I almost always begin my public talks on Big Data and intelligent systems with a presentation on industrial revolutions that progresses through Robert Gordon’s phases and then highlights Paul Krugman’s argument that Big Data and the intelligent systems improvements we are seeing potentially represent a next industrial revolution. I am usually less enthusiastic about the timeline than nonspecialists, but after giving a talk at PASS Business Analytics Friday in San Jose, I stuck around to listen in on a highly technical talk concerning statistical regularization and deep learning and I found myself enthused about the topic once again. Deep learning is using artificial neural networks to classify information, but is distinct from traditional ANNs in that the systems are pre-trained using auto-encoders to have a general knowledge about the data domain. To be clear, though, most of the problems that have been tackled are “subsymbolic” for image recognition and speech problems. Still, the improvements have been fairly impressive based on some pretty simple ideas. First, the pre-training is accompanied by systematic bottlenecking of the number of nodes that can be used for learning. Second, the amount that each fires is kept low to avoid overfitting to nodes with dominating magnitudes. Together, the auto-encoders learn the patterns without training and can then be trained faster and easier to associate those patterns with classes.

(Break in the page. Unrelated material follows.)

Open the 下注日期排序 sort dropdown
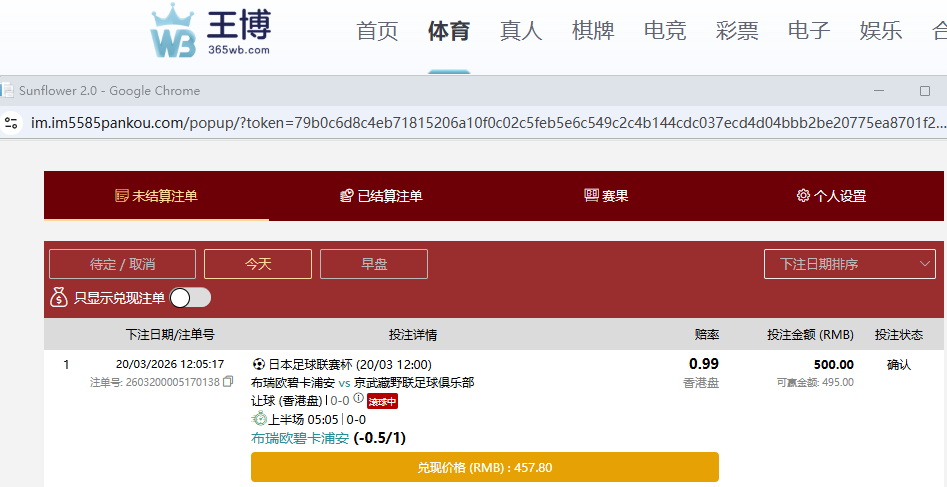The width and height of the screenshot is (947, 487). coord(849,264)
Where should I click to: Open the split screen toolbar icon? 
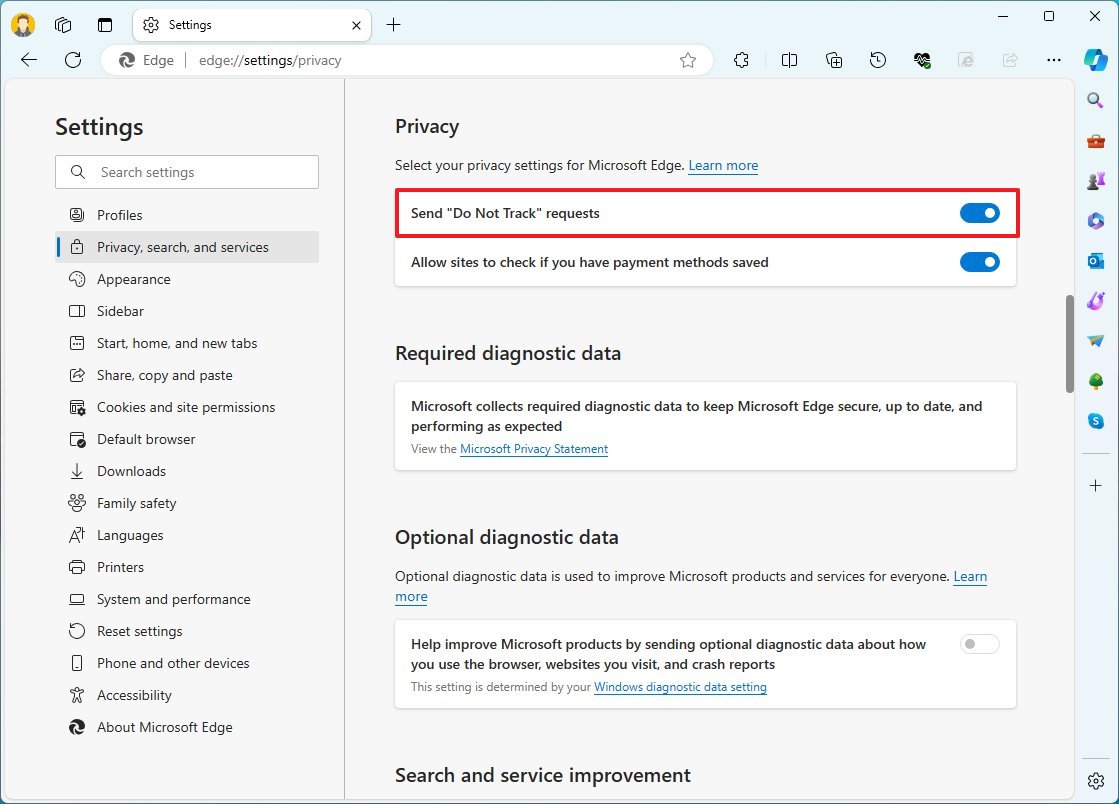click(789, 60)
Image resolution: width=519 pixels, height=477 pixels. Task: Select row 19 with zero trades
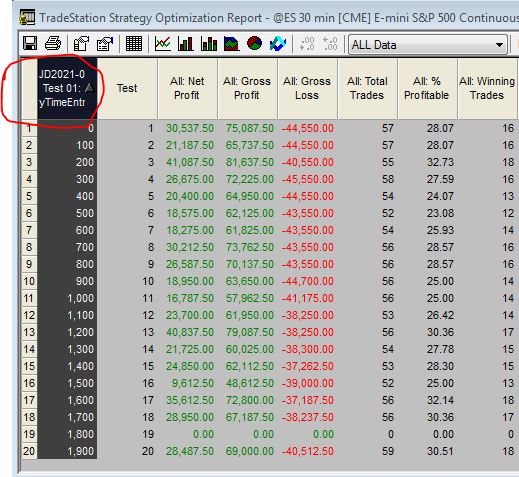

I still have my doubts concerning the threat timeline, however. For one, these are mostly sub-symbolic systems that are not capable of the kinds of self-directed system modifications that many fear can lead to exponential self-improvement. Second, the tasks that are seeing improvements are not new but just relatively well-known classification problems. Finally, the improvements, while impressive, are incremental improvements. There is probably a meaningful threat profile that can convert into a decision tree for when action is needed. For global climate change there are consensus estimates about sea level changes for instance. For Evil AI I think we need to wait for a single act of machine intelligence out-of-control before spending excessively on containment, policy, or regulation. In the meantime, though, keep a close eye on your laptop.
And then there’s the mild misanthropy of Claude Shannon, possibly driven by living too long in New Jersey:
I visualize a time when we will be to robots what dogs are to humans, and I’m rooting for the machines.